Our consultants are widely recognized as leaders in the failure analysis of composites. We are contributing authors to the International Civil Aviation Organization (ICAO) Manual of Aircraft Accident and Incident Investigation and active members of the Composite Materials Handbook (CMH-17). We are routinely retained to analyze composite failures in a wide variety of applications, from aircraft and satellites to civil infrastructure and sporting equipment.
We have extensive knowledge of both closed-form and numerical computational methods of analysis such as finite element analysis (FEA). Modern FEA computer programs enable nonlinear geometry and nonlinear material effects and their interactions to be considered when predicting the behavior of the structure under load. This is especially important when analyzing buckling, postbuckling, and crippling of structural elements such as edge-stiffened flat and curved panels. FEA also allows the effects of complex loads (vibration, shock, impact, compression, shear, internal pressure, environment, etc.) to be quantified when closed-form solutions are not available.
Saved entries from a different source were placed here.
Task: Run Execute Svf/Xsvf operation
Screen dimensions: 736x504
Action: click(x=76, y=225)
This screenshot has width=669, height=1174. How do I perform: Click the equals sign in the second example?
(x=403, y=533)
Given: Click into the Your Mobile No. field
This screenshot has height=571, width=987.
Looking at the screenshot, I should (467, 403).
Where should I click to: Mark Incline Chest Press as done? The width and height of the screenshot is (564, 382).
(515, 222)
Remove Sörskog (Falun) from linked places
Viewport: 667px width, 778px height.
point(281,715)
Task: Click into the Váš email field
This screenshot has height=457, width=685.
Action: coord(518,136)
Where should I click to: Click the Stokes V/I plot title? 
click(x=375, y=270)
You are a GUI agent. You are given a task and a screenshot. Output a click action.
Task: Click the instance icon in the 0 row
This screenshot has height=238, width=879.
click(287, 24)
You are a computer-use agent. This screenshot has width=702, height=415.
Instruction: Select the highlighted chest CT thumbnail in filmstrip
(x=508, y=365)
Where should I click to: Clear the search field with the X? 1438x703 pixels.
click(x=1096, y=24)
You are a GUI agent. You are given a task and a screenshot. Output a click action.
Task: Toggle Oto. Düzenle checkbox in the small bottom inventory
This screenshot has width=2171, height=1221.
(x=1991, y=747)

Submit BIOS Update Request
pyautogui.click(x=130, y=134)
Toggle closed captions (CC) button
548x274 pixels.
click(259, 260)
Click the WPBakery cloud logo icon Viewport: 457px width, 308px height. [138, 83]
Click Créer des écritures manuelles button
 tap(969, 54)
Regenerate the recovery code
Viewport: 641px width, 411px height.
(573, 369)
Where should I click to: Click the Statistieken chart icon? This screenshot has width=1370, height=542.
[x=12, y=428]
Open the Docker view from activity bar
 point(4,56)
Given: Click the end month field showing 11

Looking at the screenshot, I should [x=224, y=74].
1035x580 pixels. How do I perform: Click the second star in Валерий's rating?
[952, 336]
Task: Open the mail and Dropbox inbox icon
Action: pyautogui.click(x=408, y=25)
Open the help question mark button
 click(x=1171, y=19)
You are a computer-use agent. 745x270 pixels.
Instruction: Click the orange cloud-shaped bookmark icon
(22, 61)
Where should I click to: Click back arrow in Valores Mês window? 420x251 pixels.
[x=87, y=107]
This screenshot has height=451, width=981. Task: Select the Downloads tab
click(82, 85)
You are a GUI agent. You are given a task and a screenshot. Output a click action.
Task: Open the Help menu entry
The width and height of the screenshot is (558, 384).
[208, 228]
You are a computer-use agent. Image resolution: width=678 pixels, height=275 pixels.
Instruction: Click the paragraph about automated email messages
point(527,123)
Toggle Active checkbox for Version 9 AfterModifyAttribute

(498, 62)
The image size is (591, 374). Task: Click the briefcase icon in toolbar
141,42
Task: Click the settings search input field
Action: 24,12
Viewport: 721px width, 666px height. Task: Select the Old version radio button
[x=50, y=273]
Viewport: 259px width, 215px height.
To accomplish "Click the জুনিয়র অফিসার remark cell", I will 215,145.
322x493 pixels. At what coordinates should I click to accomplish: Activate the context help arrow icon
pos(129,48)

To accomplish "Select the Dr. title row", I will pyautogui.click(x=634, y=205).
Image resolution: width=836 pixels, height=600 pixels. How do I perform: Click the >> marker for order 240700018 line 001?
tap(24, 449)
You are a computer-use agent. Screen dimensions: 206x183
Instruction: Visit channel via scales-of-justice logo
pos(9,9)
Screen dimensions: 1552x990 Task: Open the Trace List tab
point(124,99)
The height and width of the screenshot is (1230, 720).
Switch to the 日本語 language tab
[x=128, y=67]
Durability and damage tolerance of composite structures can be analyzed and assessed as well.
Exponent engineers and scientists have addressed questions of strength, composition, curing, physical properties and durability of composites used in piping, bath and spa, recreational, marine, automotive, and aerospace applications. We also have significant experience with the properties and performance of high performance fibers used in structural and ballistic applications.
The resin (polymer) mechanics investigations that are performed by Exponent staff focus on understanding the governing micromechanical mechanisms that control the often-complex behavior exhibited by polymer resins in different environments. Scientists and engineers use experimental characterization to assess different failure scenarios or to supply material parameters for analytical and computer-based modeling of the mechanical response in different loading environments. We perform experimental testing of the mechanical response under different conditions, including time effects, rate effects, temperature effects, and environmental effects, and have assisted clients with modeling and predictions of mechanical behavior, including creep, stress relaxation, yielding, crazing, texture development, anisotropic behavior, temperature dependence, and physical and chemical aging.
Exponent maintains complete facilities for the mechanical and environmental testing of material and structural coupon-size specimens. Custom testing of relevant large-scale composite structure is accomplished in Exponent high-bay rooms with equipment designed for both complex and high loadings.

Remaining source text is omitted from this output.